Item position listing:

--- START ---

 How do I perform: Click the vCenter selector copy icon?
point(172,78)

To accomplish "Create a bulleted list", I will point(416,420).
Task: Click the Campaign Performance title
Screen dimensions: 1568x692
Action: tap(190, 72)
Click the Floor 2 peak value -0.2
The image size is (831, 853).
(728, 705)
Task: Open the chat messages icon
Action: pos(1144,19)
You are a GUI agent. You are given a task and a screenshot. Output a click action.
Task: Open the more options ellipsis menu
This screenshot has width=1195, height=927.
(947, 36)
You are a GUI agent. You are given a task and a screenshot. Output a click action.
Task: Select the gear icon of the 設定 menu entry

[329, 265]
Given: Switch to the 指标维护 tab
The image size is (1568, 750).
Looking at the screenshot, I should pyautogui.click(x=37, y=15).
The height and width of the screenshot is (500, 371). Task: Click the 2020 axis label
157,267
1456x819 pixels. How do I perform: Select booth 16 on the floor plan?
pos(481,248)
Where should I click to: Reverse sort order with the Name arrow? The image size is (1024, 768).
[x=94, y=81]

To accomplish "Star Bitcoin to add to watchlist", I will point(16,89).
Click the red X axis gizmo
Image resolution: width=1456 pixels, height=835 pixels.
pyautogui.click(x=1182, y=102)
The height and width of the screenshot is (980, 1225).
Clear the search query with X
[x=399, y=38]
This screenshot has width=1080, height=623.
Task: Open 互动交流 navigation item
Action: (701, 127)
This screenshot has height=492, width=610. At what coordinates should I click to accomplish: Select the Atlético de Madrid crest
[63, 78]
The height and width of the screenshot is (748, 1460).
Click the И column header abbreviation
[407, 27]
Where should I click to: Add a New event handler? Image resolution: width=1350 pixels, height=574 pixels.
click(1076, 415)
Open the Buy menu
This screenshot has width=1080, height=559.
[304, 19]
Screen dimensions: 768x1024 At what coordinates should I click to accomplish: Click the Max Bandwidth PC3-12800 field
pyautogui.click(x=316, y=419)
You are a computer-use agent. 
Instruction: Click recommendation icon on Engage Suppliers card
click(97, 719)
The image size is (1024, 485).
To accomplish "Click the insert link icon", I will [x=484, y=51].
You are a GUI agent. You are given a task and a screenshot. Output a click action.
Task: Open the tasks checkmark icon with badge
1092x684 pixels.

--- END ---

* [DESCRIPTION OF THE TASK] Copy the listing above word for word, every line of it.

* [OUTPUT OF THE EXERCISE]
 How do I perform: Click the vCenter selector copy icon?
point(172,78)

To accomplish "Create a bulleted list", I will point(416,420).
Task: Click the Campaign Performance title
Screen dimensions: 1568x692
Action: tap(190, 72)
Click the Floor 2 peak value -0.2
The image size is (831, 853).
(728, 705)
Task: Open the chat messages icon
Action: pos(1144,19)
You are a GUI agent. You are given a task and a screenshot. Output a click action.
Task: Open the more options ellipsis menu
This screenshot has width=1195, height=927.
(947, 36)
You are a GUI agent. You are given a task and a screenshot. Output a click action.
Task: Select the gear icon of the 設定 menu entry

[329, 265]
Given: Switch to the 指标维护 tab
The image size is (1568, 750).
Looking at the screenshot, I should pyautogui.click(x=37, y=15).
The height and width of the screenshot is (500, 371). Task: Click the 2020 axis label
157,267
1456x819 pixels. How do I perform: Select booth 16 on the floor plan?
pos(481,248)
Where should I click to: Reverse sort order with the Name arrow? The image size is (1024, 768).
[x=94, y=81]

To accomplish "Star Bitcoin to add to watchlist", I will point(16,89).
Click the red X axis gizmo
Image resolution: width=1456 pixels, height=835 pixels.
pyautogui.click(x=1182, y=102)
The height and width of the screenshot is (980, 1225).
Clear the search query with X
[x=399, y=38]
This screenshot has width=1080, height=623.
Task: Open 互动交流 navigation item
Action: (701, 127)
This screenshot has height=492, width=610. At what coordinates should I click to accomplish: Select the Atlético de Madrid crest
[63, 78]
The height and width of the screenshot is (748, 1460).
Click the И column header abbreviation
[407, 27]
Where should I click to: Add a New event handler? Image resolution: width=1350 pixels, height=574 pixels.
click(1076, 415)
Open the Buy menu
This screenshot has width=1080, height=559.
[304, 19]
Screen dimensions: 768x1024 At what coordinates should I click to accomplish: Click the Max Bandwidth PC3-12800 field
pyautogui.click(x=316, y=419)
You are a computer-use agent. 
Instruction: Click recommendation icon on Engage Suppliers card
click(97, 719)
The image size is (1024, 485).
To accomplish "Click the insert link icon", I will [x=484, y=51].
You are a GUI agent. You are given a task and a screenshot. Output a click action.
Task: Open the tasks checkmark icon with badge
1092x684 pixels.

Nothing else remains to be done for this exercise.